_Requirement_
Filter the entries and keep only the lines where the string "computer" appears.

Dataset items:
*** Block opens ***

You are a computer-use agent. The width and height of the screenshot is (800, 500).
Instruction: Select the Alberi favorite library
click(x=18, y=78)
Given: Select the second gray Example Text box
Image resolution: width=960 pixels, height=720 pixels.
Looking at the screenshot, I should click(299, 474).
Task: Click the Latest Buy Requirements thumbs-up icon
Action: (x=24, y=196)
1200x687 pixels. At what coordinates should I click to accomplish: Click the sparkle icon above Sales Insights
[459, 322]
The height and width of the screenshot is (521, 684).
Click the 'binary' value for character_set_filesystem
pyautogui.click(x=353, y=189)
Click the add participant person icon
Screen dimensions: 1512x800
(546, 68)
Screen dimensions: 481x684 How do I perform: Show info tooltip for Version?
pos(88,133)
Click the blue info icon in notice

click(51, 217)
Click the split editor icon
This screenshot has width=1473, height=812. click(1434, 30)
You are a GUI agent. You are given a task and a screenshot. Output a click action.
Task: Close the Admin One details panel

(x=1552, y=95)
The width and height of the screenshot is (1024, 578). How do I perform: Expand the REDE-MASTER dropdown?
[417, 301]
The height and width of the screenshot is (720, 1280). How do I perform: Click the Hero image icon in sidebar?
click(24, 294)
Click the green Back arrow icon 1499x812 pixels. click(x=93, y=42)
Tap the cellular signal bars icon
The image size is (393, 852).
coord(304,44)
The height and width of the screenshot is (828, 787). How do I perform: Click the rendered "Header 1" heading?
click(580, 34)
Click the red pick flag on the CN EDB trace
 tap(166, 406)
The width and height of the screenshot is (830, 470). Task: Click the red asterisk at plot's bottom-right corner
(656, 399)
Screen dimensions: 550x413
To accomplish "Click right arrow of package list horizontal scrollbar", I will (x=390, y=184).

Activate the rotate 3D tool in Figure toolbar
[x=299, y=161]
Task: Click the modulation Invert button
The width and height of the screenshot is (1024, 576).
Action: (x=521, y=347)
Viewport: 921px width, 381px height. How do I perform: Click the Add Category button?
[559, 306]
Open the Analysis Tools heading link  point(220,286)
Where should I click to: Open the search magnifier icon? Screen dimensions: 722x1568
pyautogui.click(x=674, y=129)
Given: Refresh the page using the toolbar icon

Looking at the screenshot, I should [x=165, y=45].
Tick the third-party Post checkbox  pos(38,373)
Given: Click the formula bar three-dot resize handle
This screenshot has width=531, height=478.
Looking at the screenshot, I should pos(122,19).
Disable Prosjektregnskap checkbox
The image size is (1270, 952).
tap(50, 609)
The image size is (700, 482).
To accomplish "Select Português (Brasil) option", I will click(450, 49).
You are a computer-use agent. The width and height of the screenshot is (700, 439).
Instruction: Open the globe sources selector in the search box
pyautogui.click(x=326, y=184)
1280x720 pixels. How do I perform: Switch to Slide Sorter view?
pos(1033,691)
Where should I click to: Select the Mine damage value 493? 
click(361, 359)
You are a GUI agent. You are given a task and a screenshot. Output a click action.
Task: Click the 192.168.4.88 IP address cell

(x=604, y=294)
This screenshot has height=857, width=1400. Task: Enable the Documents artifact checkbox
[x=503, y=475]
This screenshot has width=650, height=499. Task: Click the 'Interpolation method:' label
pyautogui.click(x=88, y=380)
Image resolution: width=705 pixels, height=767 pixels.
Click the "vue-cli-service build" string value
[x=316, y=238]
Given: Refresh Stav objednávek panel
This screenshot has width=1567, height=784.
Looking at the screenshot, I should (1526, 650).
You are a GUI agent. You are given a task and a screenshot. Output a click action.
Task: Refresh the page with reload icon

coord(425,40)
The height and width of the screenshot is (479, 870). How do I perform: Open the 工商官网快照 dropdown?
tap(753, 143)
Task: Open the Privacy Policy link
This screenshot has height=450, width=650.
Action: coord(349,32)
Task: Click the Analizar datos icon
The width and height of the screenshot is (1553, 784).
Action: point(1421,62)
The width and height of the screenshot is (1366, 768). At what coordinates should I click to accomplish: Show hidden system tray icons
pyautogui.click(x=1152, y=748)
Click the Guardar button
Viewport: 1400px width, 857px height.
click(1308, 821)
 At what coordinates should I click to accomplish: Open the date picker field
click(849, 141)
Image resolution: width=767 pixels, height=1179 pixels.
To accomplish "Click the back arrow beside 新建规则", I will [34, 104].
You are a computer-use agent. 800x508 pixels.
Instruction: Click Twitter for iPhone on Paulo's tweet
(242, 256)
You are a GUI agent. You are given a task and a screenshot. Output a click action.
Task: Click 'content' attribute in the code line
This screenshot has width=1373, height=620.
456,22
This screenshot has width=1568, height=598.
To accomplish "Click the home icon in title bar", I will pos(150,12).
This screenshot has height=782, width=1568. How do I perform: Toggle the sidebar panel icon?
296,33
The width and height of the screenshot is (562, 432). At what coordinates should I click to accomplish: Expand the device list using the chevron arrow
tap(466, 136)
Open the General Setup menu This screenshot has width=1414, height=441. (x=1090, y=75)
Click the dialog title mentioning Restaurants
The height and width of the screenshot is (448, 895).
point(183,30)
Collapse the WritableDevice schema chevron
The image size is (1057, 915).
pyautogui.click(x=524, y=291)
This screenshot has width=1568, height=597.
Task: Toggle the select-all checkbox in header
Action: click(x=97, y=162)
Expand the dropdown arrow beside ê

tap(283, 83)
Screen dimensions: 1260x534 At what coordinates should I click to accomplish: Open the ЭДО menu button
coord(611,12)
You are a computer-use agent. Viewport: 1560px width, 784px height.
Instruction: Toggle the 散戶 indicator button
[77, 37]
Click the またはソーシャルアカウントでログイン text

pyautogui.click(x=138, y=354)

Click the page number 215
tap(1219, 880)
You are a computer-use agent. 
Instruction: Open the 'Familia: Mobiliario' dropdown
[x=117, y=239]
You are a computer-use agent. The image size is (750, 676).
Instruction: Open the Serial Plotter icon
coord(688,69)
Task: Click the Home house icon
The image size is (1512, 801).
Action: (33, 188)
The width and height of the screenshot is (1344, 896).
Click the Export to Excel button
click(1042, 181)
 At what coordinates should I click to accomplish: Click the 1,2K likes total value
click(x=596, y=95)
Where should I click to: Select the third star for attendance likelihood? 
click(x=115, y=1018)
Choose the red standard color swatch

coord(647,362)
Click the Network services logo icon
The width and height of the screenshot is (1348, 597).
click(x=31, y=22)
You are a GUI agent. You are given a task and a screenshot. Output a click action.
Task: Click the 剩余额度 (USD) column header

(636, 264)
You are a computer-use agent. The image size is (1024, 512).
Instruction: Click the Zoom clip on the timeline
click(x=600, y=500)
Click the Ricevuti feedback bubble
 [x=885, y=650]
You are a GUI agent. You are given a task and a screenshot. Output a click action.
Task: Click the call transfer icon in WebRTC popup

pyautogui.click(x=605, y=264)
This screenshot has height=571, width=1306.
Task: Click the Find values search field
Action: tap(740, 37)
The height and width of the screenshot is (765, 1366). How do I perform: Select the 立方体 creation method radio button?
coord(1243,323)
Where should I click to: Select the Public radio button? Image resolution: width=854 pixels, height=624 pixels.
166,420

*** Block closes ***

_Output for this exercise_
You are a computer-use agent. The width and height of the screenshot is (800, 500).
You are a computer-use agent. The width and height of the screenshot is (700, 439).
You are a computer-use agent. 800x508 pixels.
You are a computer-use agent. Viewport: 1560px width, 784px height.
You are a computer-use agent. 
You are a computer-use agent. The image size is (750, 676).
You are a computer-use agent. The image size is (1024, 512).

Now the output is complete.